L’Operazione «Paperclip», in italiano graffetta, ebbe questo nome perché si riferiva ai dossier individuali raccolti negli ultimi mesi di guerra sugli scienziati tedeschi, molti dei quali erano inevitabilmente compromessi con il regime nazista. Oltre ad aver sviluppato armi offensive (razzi e armi chimiche) avevano assecondato le drammatiche condizioni del lavoro forzato dei prigionieri dei campi di concentramento, caratterizzate da un tasso di mortalità elevatissimo. L’idea della graffetta simboleggiava il fatto che quei dossier fossero stati ripuliti volontariamente dalle accuse più gravi dai redattori dei servizi segreti americani, al fine di non generare inevitabili proteste nell’opinione pubblica mondiale. Dai mesi precedenti l’inizio dell’operazione, gli scienziati erano stati lungamente interrogati in Germania, prima di essere trasferiti in campi a loro riservati negli Stati Uniti a partire dal 16 novembre 1945.

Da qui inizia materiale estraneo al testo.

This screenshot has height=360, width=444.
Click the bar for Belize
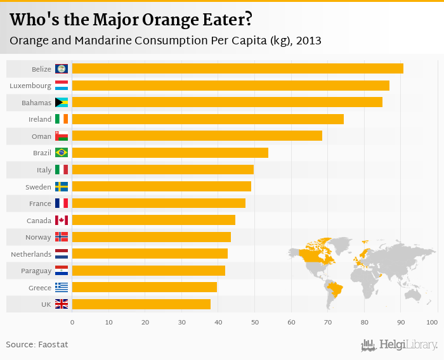pos(237,68)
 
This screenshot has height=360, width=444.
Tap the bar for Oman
pos(197,136)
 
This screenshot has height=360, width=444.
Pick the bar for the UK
pos(141,304)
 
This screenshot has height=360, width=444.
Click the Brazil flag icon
pos(62,152)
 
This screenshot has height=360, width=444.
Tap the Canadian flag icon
pos(62,220)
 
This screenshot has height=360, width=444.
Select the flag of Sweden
pos(62,186)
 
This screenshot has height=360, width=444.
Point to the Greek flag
pos(62,287)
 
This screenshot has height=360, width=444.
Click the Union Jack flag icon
pos(62,304)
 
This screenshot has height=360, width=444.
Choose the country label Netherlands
pos(31,254)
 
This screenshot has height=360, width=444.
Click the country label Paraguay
pos(36,271)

Tra gli ingegneri aeronautici spiccavano i nomi che avevano progettato le V-2, costruite nel complesso industriale di Peenemünde sul Baltico. Il più importante tra questi era sicuramente Wernehr von Braun, il massimo esperto di razzi a propulsione liquida. Ex ufficiale delle SS, fu trasferito in a Fort Bliss in Texas. Durante i primi anni in America fu usato per testare alcune V-2 bottino di guerra, che von Braun svilupperà nei missili Redstone e Jupiter-C (che lanciarono il primo satellite made in Usa). Dopo la nascita della NASA fu trasferito al Marshall Space Flight Center. Qui nacque il progetto dei razzi Saturn, che in pochi anni di sviluppo portarono gli astronauti americani sulla Luna, determinando la vittoria sulla corsa spaziale con i sovietici e divenendo un eroe nazionale.

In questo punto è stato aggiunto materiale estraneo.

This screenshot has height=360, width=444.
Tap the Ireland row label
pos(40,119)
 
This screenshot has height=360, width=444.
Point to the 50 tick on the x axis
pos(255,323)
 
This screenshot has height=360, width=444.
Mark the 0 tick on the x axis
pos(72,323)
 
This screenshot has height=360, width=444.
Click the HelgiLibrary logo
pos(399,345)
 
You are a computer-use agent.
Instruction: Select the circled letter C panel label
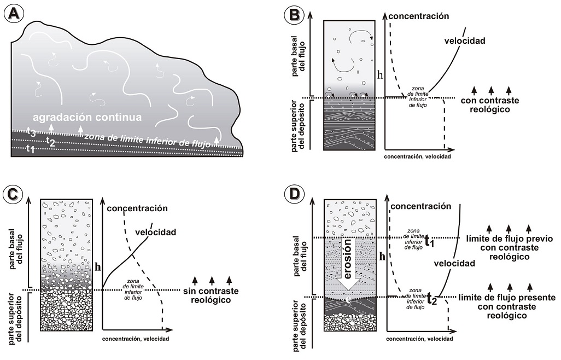tap(13, 193)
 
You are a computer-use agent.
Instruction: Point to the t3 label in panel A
tap(31, 131)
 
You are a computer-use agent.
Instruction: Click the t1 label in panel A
tap(31, 148)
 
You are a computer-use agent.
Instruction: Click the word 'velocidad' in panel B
tap(464, 40)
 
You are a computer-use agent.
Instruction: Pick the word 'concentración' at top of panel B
tap(420, 16)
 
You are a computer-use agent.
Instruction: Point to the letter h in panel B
tap(380, 75)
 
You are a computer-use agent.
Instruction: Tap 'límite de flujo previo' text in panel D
tap(510, 239)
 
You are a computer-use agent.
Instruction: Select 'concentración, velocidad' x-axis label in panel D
tap(419, 339)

Con von Braun lavorò allo sviluppo dei razzi anche Ernst Stuhlinger, grande matematico, che fu estremamente importante nel calcolo delle traiettorie per la rotta dei razzi Saturn. Fu tra i primi a ipotizzare la possibilità di raggiungere Marte in tempi relativamente brevi. Nel team dei tedeschi che lavorarono per la Nasa figurava anche Arthur Rudolph, che sarà uno dei principali specialisti nei motori del Saturn. L’ingegnere tedesco si occupò in particolare del funzionamento del primo stadio del razzo che conquistò la Luna, un compito fondamentale per un corretto decollo dalla rampa di lancio. Rudolph era fortemente compromesso con il Terzo Reich in quanto membro prima del partito nazista e quindi delle SS. Nel 1984 decise di lasciare gli Stati Uniti dopo che nei primi anni ’80 iniziarono una serie di azioni giudiziarie contro quegli scienziati che più si erano esposti nella responsabilità dell’Olocausto. Morirà in Germania nel 1996.

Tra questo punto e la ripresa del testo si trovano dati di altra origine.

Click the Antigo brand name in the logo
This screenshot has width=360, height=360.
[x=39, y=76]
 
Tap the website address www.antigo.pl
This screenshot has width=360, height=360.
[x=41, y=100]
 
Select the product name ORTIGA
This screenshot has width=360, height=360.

Tra gli ingegneri, fisici e matematici trasferiti con l’operazione Paperclip fu anche Walter Häussermann, esperto in sistemi di guida dei razzi V-2. Figura chiave nel team di von Braun, sviluppò negli anni di collaborazione con la NASA gli accelerometri ed i giroscopi che il razzo vettore del programma Apollo utilizzò per fornire i dati di navigazione al computer di bordo.
In totale, l’operazione Paperclip riuscì a trasferire circa 1.600 scienziati tedeschi negli Stati Uniti. In ossequio alla realpolitik seguita alla corsa spaziale, la loro partecipazione diretta o indiretta alle attività belliche della Germania nazista fu superata dall’enfasi che il successo nella conquista della Luna generò a livello mondiale. Un cammino che dagli ultimi sussulti del Terzo Reich, quando le V-2 colpirono Londra per 1.400 volte, portò al primo fondamentale passo verso la conquista dello Spazio.